■ **About this task**
Would you please copy every line below that includes the string "toolbar"?

+---+

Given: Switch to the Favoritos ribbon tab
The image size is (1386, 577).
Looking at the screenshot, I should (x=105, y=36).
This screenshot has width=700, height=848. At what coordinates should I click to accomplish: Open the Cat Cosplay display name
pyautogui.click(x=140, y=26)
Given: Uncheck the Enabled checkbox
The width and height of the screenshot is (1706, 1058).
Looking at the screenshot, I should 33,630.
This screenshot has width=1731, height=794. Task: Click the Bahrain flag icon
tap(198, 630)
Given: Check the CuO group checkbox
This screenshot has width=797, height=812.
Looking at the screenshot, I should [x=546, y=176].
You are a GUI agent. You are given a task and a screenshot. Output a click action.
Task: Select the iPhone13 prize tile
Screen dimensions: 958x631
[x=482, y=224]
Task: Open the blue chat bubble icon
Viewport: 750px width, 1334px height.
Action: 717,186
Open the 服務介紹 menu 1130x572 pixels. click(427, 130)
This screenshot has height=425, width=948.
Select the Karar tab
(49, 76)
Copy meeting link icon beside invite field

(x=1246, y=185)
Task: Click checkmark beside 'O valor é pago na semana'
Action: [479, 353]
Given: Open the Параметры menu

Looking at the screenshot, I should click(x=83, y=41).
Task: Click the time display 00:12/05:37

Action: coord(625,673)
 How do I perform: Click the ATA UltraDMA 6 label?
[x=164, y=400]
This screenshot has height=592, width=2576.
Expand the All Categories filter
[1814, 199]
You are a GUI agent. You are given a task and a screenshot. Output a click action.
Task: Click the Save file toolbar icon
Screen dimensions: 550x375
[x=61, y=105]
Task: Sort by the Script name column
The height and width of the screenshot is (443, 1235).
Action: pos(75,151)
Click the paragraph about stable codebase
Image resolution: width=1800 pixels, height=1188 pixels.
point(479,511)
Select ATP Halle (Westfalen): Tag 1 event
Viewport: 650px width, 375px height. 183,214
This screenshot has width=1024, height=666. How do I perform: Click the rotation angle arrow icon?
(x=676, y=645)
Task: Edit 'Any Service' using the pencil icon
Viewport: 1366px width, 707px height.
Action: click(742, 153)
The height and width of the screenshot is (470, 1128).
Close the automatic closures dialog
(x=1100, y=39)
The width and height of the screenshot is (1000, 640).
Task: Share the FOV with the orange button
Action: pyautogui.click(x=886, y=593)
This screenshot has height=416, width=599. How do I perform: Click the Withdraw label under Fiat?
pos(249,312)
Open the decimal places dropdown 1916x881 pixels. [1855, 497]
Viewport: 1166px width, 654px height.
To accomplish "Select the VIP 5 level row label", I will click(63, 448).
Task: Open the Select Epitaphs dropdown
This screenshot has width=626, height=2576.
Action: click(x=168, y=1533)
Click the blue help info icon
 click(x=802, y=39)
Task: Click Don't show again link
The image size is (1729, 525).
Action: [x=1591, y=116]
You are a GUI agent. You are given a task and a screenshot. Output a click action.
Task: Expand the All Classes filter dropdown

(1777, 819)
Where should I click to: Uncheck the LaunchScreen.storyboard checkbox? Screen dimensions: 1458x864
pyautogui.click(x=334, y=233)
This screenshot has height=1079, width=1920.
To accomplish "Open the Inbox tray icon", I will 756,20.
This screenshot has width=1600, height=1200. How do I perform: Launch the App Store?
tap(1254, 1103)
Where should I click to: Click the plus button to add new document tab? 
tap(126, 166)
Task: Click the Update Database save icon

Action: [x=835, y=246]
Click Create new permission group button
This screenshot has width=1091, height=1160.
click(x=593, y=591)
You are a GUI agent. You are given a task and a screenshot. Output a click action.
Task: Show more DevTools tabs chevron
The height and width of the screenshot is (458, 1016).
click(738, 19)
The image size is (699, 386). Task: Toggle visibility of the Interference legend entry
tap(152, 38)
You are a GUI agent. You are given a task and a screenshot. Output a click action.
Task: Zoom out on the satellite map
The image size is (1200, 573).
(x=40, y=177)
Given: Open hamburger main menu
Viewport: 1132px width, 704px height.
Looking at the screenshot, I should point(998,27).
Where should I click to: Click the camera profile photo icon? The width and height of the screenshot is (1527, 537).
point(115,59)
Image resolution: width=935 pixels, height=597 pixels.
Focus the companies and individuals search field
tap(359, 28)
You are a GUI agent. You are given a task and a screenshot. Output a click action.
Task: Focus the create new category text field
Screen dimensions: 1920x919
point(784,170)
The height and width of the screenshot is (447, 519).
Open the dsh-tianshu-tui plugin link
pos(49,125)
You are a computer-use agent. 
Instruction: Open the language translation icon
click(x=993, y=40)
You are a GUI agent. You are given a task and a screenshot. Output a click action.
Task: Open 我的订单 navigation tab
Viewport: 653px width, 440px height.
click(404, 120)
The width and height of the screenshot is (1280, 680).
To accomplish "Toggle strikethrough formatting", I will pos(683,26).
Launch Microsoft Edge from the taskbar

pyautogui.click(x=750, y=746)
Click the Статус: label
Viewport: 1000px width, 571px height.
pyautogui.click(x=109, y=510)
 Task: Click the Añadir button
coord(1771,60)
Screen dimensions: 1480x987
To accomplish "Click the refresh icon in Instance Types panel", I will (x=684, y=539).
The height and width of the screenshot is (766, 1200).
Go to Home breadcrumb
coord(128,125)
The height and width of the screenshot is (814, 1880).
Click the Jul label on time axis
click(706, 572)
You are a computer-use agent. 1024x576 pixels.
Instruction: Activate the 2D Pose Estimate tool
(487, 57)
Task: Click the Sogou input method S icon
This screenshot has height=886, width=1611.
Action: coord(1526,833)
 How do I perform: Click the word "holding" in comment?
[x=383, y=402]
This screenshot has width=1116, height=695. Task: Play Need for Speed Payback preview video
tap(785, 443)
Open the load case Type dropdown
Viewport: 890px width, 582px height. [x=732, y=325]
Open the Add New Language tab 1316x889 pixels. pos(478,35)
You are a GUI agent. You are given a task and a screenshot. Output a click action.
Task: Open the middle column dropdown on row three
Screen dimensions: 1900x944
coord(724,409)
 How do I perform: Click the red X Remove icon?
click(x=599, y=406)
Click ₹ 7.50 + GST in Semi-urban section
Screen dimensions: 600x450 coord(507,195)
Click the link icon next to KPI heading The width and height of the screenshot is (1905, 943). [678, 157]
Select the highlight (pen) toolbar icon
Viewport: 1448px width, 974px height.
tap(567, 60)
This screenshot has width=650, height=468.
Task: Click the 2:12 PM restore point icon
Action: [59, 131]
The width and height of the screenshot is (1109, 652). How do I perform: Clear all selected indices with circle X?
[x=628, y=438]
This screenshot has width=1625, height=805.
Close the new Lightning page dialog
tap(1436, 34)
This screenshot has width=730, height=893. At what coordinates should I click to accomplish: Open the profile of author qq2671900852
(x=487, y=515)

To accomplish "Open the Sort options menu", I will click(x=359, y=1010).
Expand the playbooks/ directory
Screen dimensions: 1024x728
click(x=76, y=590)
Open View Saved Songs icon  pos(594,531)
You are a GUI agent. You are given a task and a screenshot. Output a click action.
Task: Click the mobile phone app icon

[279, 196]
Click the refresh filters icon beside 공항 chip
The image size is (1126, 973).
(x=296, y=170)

+---+

■ **Exercise response**
Task: Click the Save file toolbar icon
Select the highlight (pen) toolbar icon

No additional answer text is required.